— Exercise objective —
Find the string "computer" in the data, then copy every line where it is found.

========================

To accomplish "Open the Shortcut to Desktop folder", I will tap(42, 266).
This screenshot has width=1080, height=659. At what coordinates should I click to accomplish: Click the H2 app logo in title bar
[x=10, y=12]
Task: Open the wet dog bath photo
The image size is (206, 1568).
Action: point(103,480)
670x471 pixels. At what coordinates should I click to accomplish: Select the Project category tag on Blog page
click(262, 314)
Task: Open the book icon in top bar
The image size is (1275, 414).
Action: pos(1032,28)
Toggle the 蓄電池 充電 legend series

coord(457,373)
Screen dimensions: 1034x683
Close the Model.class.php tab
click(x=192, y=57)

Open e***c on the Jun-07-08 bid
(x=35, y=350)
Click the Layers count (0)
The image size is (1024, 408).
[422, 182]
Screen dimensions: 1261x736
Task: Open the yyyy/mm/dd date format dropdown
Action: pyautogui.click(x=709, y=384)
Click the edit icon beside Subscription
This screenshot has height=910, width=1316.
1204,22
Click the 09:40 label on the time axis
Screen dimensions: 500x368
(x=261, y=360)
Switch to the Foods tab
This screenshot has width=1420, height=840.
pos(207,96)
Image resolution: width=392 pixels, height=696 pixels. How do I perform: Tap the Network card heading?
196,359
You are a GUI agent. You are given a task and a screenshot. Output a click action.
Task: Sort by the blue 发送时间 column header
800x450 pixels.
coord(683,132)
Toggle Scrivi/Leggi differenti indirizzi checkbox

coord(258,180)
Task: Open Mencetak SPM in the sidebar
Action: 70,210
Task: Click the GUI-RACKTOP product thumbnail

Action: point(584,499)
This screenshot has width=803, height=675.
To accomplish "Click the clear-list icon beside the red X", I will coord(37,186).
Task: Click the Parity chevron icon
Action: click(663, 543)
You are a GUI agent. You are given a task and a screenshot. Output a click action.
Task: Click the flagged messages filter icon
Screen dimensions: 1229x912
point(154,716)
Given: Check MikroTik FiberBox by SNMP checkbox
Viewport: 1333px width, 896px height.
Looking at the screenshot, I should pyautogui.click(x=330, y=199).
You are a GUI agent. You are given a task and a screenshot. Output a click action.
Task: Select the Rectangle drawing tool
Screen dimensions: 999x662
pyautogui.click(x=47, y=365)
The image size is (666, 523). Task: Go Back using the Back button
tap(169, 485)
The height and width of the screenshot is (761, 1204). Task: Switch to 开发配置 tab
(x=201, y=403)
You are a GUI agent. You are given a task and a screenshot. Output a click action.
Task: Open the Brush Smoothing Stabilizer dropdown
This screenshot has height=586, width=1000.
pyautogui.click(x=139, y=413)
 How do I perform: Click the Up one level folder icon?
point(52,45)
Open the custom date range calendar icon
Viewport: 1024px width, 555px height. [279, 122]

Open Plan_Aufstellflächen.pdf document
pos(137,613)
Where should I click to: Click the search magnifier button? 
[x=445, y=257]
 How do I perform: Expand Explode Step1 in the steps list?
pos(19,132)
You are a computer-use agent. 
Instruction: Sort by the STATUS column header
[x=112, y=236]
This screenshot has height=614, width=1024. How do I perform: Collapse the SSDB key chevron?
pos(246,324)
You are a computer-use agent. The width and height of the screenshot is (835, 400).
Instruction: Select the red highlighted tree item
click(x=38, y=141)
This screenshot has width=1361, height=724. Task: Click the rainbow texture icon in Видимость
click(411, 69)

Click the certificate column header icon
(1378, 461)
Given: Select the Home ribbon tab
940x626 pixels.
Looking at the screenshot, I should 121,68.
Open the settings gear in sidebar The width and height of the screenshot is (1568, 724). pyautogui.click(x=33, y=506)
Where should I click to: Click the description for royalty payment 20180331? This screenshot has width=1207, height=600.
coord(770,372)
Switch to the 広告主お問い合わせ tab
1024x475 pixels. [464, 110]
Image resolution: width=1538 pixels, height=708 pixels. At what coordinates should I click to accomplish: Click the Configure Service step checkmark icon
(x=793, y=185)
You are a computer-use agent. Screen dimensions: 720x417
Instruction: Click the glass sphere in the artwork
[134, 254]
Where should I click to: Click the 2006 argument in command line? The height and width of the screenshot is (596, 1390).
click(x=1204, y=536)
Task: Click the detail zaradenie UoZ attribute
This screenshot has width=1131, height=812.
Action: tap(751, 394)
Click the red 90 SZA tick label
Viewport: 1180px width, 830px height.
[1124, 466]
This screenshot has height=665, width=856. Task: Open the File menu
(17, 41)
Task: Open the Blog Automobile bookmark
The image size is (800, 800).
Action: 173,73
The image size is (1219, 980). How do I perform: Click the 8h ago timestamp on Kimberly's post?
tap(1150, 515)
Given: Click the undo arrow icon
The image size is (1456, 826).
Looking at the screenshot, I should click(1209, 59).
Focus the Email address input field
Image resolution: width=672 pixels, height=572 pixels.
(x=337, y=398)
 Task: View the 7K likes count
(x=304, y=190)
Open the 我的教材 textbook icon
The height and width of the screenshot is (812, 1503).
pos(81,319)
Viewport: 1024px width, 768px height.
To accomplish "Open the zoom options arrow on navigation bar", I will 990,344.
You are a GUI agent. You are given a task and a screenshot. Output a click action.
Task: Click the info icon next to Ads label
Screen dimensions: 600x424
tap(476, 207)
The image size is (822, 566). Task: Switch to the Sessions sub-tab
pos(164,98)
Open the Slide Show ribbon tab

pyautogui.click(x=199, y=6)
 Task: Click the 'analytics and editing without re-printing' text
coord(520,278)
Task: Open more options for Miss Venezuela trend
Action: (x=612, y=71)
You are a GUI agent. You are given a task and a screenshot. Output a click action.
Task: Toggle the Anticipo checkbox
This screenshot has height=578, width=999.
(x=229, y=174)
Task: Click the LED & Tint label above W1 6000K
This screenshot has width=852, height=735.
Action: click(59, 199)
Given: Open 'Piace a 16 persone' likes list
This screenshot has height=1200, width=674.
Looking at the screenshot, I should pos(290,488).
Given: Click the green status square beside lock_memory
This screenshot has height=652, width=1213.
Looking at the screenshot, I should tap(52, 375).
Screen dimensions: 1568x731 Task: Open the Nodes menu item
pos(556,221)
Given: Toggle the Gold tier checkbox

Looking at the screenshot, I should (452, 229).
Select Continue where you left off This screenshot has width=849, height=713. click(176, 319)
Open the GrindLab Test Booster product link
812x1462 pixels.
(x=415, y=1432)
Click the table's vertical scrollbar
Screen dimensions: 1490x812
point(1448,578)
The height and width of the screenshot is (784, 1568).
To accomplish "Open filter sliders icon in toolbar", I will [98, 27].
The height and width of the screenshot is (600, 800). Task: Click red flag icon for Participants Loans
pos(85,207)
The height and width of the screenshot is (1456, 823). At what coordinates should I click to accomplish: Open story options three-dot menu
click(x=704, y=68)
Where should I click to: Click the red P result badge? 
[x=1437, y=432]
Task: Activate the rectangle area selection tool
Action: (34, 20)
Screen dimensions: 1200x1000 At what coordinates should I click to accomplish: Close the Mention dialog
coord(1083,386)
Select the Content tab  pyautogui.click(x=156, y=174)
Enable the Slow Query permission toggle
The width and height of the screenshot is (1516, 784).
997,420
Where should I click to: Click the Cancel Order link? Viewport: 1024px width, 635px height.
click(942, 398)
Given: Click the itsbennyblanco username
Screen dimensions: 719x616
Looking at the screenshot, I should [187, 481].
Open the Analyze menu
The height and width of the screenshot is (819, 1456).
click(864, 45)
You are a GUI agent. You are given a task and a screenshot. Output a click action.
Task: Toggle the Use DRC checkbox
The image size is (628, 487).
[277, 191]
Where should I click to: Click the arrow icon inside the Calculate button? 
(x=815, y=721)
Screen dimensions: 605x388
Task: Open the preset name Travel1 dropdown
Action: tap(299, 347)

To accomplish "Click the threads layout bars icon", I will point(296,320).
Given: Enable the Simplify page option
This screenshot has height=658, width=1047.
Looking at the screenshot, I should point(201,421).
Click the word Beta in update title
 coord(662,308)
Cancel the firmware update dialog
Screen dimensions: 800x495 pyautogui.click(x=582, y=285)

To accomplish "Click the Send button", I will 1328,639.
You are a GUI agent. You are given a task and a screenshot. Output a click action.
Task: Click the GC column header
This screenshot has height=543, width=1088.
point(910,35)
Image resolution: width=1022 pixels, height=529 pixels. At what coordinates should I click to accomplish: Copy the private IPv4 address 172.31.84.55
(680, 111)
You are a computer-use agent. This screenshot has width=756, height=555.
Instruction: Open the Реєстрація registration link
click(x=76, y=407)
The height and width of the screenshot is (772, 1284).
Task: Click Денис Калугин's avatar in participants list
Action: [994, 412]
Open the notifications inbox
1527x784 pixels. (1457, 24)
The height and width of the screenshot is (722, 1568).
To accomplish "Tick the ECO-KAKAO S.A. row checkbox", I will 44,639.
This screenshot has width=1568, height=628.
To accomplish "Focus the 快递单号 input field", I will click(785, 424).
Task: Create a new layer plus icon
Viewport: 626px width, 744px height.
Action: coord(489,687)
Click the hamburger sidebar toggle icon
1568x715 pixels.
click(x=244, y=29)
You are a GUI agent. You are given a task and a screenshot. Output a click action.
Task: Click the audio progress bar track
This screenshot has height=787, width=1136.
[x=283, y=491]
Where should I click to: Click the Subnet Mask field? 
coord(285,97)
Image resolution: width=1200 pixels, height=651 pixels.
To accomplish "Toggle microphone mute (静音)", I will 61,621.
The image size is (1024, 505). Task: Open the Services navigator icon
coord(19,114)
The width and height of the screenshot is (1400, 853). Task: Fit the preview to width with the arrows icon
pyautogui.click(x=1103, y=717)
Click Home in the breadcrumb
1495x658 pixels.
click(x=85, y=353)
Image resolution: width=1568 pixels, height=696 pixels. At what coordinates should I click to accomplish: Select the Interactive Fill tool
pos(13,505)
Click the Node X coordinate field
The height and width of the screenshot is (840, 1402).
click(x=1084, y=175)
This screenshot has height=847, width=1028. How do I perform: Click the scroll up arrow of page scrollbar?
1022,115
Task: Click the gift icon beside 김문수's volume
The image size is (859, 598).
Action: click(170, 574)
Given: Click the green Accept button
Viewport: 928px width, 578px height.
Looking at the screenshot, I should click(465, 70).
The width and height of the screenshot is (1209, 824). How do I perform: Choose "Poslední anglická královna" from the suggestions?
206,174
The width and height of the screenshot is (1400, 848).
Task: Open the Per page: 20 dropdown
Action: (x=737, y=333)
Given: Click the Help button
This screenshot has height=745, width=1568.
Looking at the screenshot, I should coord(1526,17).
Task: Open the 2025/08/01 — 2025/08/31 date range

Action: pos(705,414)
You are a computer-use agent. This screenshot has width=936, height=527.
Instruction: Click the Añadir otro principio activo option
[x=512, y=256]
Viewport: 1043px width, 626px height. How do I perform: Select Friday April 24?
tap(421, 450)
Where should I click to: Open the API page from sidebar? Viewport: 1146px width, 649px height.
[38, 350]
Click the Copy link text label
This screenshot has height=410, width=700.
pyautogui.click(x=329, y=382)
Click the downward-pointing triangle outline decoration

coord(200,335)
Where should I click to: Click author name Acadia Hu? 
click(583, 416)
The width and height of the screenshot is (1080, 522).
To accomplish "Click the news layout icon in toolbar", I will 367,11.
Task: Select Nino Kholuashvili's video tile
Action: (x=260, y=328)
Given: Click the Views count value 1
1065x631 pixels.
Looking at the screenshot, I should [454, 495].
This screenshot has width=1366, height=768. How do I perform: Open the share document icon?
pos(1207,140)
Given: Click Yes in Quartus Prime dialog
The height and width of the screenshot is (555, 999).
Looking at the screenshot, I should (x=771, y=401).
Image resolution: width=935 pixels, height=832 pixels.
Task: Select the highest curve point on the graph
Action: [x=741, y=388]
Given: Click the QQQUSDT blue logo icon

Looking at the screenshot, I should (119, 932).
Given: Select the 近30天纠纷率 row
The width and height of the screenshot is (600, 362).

========================

— Answer to this problem —
You are a computer-use agent. 
You are a computer-use agent. The width and height of the screenshot is (835, 400).
You are a computer-use agent. Screen dimensions: 720x417
You are a computer-use agent. This screenshot has width=756, height=555.
You are a computer-use agent. This screenshot has width=936, height=527.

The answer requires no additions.